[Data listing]
▼▼▼

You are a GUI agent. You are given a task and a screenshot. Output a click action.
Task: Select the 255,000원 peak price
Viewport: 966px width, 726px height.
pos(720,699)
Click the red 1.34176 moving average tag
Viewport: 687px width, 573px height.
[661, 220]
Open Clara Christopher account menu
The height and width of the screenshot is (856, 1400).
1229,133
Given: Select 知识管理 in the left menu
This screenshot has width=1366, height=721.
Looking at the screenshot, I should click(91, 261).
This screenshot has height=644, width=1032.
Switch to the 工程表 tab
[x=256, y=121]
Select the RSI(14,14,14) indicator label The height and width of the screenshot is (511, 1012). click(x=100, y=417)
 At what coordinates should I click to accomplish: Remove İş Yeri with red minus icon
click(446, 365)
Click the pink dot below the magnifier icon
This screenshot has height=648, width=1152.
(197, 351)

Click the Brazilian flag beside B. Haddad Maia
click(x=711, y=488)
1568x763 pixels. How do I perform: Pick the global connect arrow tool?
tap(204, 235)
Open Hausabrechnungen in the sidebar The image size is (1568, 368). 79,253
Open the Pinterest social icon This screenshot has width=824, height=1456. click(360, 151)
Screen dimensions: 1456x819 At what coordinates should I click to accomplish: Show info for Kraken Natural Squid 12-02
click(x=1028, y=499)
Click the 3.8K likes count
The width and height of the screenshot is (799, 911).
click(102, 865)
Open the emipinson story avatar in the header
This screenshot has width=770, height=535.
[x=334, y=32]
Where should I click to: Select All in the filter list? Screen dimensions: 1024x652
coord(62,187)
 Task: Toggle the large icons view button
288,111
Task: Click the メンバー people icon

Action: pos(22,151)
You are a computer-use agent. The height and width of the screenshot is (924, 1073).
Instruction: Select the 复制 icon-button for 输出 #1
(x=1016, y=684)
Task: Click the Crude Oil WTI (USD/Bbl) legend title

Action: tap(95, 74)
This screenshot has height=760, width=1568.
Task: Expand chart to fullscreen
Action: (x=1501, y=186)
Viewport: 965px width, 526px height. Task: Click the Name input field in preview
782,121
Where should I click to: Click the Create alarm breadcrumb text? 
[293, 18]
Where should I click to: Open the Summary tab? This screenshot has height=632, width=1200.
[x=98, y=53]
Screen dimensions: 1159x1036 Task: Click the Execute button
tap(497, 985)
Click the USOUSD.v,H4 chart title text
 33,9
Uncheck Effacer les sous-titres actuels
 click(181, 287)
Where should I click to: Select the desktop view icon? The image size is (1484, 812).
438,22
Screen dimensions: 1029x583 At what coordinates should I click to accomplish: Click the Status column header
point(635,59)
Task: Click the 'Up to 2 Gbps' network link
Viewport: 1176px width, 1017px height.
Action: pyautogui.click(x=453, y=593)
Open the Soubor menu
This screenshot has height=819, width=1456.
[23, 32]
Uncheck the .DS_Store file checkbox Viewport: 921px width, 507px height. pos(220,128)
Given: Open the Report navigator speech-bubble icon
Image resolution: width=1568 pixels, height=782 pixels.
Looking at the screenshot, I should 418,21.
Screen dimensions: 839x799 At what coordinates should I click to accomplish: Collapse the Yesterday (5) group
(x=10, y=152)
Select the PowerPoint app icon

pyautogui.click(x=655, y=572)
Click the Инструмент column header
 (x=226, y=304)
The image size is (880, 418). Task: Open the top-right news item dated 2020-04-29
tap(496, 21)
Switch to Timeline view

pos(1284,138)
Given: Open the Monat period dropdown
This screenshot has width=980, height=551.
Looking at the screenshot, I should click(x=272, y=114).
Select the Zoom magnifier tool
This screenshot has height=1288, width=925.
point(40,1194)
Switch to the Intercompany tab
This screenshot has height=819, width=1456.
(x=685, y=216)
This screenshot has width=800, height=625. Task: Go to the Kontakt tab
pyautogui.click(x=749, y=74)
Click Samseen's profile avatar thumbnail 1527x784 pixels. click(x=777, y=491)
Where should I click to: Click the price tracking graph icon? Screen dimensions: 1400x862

▲▲▲

_SHORT PROBLEM_.
Reproduce every one of the records above word for word, line by line.

_OUTPUT_.
You are a GUI agent. You are given a task and a screenshot. Output a click action.
Task: Select the 255,000원 peak price
Viewport: 966px width, 726px height.
pos(720,699)
Click the red 1.34176 moving average tag
Viewport: 687px width, 573px height.
[661, 220]
Open Clara Christopher account menu
The height and width of the screenshot is (856, 1400).
1229,133
Given: Select 知识管理 in the left menu
This screenshot has width=1366, height=721.
Looking at the screenshot, I should click(91, 261).
This screenshot has height=644, width=1032.
Switch to the 工程表 tab
[x=256, y=121]
Select the RSI(14,14,14) indicator label The height and width of the screenshot is (511, 1012). click(x=100, y=417)
 At what coordinates should I click to accomplish: Remove İş Yeri with red minus icon
click(446, 365)
Click the pink dot below the magnifier icon
This screenshot has height=648, width=1152.
(197, 351)

Click the Brazilian flag beside B. Haddad Maia
click(x=711, y=488)
1568x763 pixels. How do I perform: Pick the global connect arrow tool?
tap(204, 235)
Open Hausabrechnungen in the sidebar The image size is (1568, 368). 79,253
Open the Pinterest social icon This screenshot has width=824, height=1456. click(360, 151)
Screen dimensions: 1456x819 At what coordinates should I click to accomplish: Show info for Kraken Natural Squid 12-02
click(x=1028, y=499)
Click the 3.8K likes count
The width and height of the screenshot is (799, 911).
click(102, 865)
Open the emipinson story avatar in the header
This screenshot has width=770, height=535.
[x=334, y=32]
Where should I click to: Select All in the filter list? Screen dimensions: 1024x652
coord(62,187)
 Task: Toggle the large icons view button
288,111
Task: Click the メンバー people icon

Action: pos(22,151)
You are a computer-use agent. The height and width of the screenshot is (924, 1073).
Instruction: Select the 复制 icon-button for 输出 #1
(x=1016, y=684)
Task: Click the Crude Oil WTI (USD/Bbl) legend title

Action: tap(95, 74)
This screenshot has height=760, width=1568.
Task: Expand chart to fullscreen
Action: (x=1501, y=186)
Viewport: 965px width, 526px height. Task: Click the Name input field in preview
782,121
Where should I click to: Click the Create alarm breadcrumb text? 
[293, 18]
Where should I click to: Open the Summary tab? This screenshot has height=632, width=1200.
[x=98, y=53]
Screen dimensions: 1159x1036 Task: Click the Execute button
tap(497, 985)
Click the USOUSD.v,H4 chart title text
 33,9
Uncheck Effacer les sous-titres actuels
 click(181, 287)
Where should I click to: Select the desktop view icon? The image size is (1484, 812).
438,22
Screen dimensions: 1029x583 At what coordinates should I click to accomplish: Click the Status column header
point(635,59)
Task: Click the 'Up to 2 Gbps' network link
Viewport: 1176px width, 1017px height.
Action: pyautogui.click(x=453, y=593)
Open the Soubor menu
This screenshot has height=819, width=1456.
[23, 32]
Uncheck the .DS_Store file checkbox Viewport: 921px width, 507px height. pos(220,128)
Given: Open the Report navigator speech-bubble icon
Image resolution: width=1568 pixels, height=782 pixels.
Looking at the screenshot, I should 418,21.
Screen dimensions: 839x799 At what coordinates should I click to accomplish: Collapse the Yesterday (5) group
(x=10, y=152)
Select the PowerPoint app icon

pyautogui.click(x=655, y=572)
Click the Инструмент column header
 (x=226, y=304)
The image size is (880, 418). Task: Open the top-right news item dated 2020-04-29
tap(496, 21)
Switch to Timeline view

pos(1284,138)
Given: Open the Monat period dropdown
This screenshot has width=980, height=551.
Looking at the screenshot, I should click(x=272, y=114).
Select the Zoom magnifier tool
This screenshot has height=1288, width=925.
point(40,1194)
Switch to the Intercompany tab
This screenshot has height=819, width=1456.
(x=685, y=216)
This screenshot has width=800, height=625. Task: Go to the Kontakt tab
pyautogui.click(x=749, y=74)
Click Samseen's profile avatar thumbnail 1527x784 pixels. click(x=777, y=491)
Where should I click to: Click the price tracking graph icon? Screen dimensions: 1400x862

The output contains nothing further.